Image of a rice cooker with networking cables, lights and microchips in a muted golden colour on black. White 'Seeline Cyber' logo at the base, centered.

AI Is Not A Rice Cooker: Kona Grit And The Best Security Language

Earlier this week, a friend told me about an opportunity he may have in the next two years to compete at Kona. He is a beast, a world champion in multiple disciplines, but not in endurance sports, and as an adaptive athlete this would offer an entirely new challenge on so many levels. Among them, there are technical considerations (like riding a bike for the first time in decades) finding the correct prosthetics and locking in the mindset required for an endurance athlete, but I could see the fire in his eyes and have no doubt he’ll take the opportunity when presented.

Later that eve, I was up at zero dark thirty as usual, skimming through the NIST Cybersecurity AI Profile: IR 8596 Initial Preliminary Draft – a playbook with contributions from government, industry and academic experts. It’s the first which leans heavily into the AI Cyber venn diagram course and addresses the AI-specific cyber risks. It was shared in one of the GRC communities I’m part of and generated a bit of discussion. It struck me immediately as interesting, and in addressing the various the levels, I couldn’t help but think back to my conversation earlier that evening.

The Triple Threat

Kona, for those unfamiliar, is widely considered the ultimate Ironman event. Held annually in Hawaii, athletes must be able to swim 3.8 km (2.4 miles) bike 180 km (112 miles) run 42.2 km (26.2 miles) to total distance of 226 km (140.6 miles) – no stops, no breaks. Kona is the spiritual home of the sport, and the event is iconic due to its ‘brutal but beautiful’ reputation, think fierce winds, banned wetsuits (no buoyancy benefit) lava fields and a segment known as a ‘heat bowl’ in the marathon leg – this event does not miss.

Levels, Objectives and Environments

As in the Kona ecosystem, the AI ecosystem presented by the NIST in the Cyber AI Profile playbook has key components:

Three interconnected focus areas;

  • Securing AI System Components (Secure)
  • Conducting AI-Enabled Cyber Defense (Defense)
  • Thwarting AI-Enabled Cyber Attacks (Thwart)

Before we continue, let us pause for a moment to admire the magic of the word ‘thwart’

I digress, the focus areas are intended to do the most integral work of any framework – improve an organisations posture – from considering the expanded attack surface through integration of AI and working to protect models from adversarial inputs, to identifying and finding ways to leverage AI in defence capabilities (which could include predictive analysis or streamlining compliance) and finally, Thwarting AI-Enabled Cyber Attacks, focussed on building resilience against adversaries using AI to conduct faster, larger, more sophisticated attacks.

Unpredictability, Integrity and Scale

As with the trade winds and cross-winds which make Kona so difficult during the bike leg, AI offers up it’s own set of unique challenges which are detailed in the Cyber AI Profile;

Unpredictability : One of the bread and butter terms in AI Safety is ‘human-in-the-loop (HITL). HITL is oversight to manage hallucinations or input errors. Given that AI systems are typically opaque and much harder to predict than traditional software, HITL is the obvious counter balance.

Data Integrity: In sports, the output is often only as good as the input (there are of course genetic outliers, but typically the quality of the training will equate to the quality of the performance), and this is increasingly important in the training data used for AI, where the risk of data poisoning presents a significant supply chain risk.

Speed and Scale: Human-speed countermeasures are relatively ineffective at containing AI-enabled attacks due to the velocity at which they move.

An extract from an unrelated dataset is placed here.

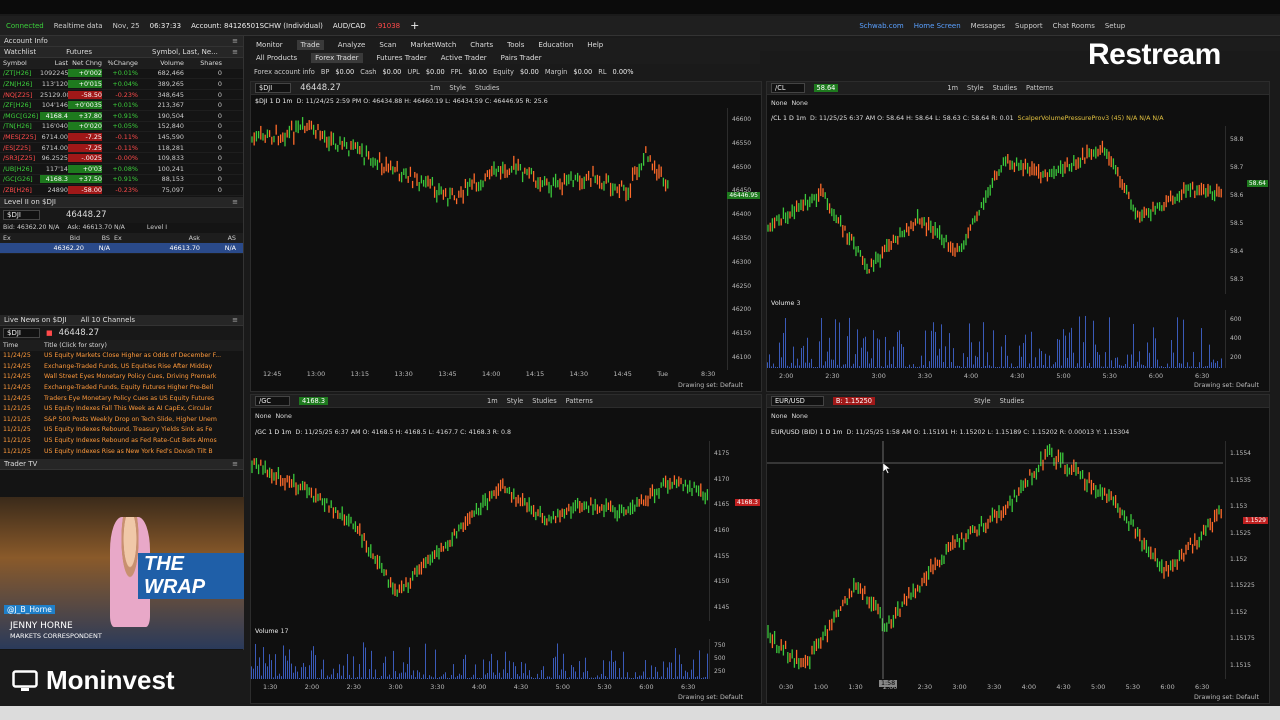  Describe the element at coordinates (122, 158) in the screenshot. I see `watchlist-row: /SR3[Z25] 96.2525 -.0025 -0.00% 109,833 0` at that location.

If we put this through the Kona lens, it’s like giving one athlete a motorbike when every other athlete is stuck with a pedal bike.

Terminology of the Future

NIST has opened up this draft for comment (until the 30th of January 2026 if you’re keen to play along at home), and is also developing Control Overlays for Securing AI Systems to provide implementation-focused guidelines.

I found it helpful to consider this new NIST playbook and the ISO/IEC 42001 Standards I’ve been studying recently, particularly in the attempt from the NIST playbook to unify terminology so that AI-Cyber stakeholders can begin to speak the same language – from engineers, to leadership.

Key takeaways are both have risk-centric DNA – there is no one-size-fits-all checklist, both require context and proportional controls to that risk, both are Governance First. Another common theme is attention to lifecycle – AI should be managed from data acquisition, model design right through to deployment, monitoring and the eventual decommissioning. This cycle is often referred to as ‘cradle to grave’ – which is a little anthropomorphic in the context of AI, so, expect a blog post in future on this.

AI is not a rice cooker

Here’s the thing, ongoing monitoring is not just a ‘nice-to-have’ it is essential. AI should not be viewed as a simple ‘set and forget’ tool; it is not a rice cooker. It has the capacity to drift and degrade over time, which means that all stakeholders should work towards implementing a strategy for the effective management of AI tools. It won’t be easy, it will demand new skills, new budgets and above all a renewed security commitment.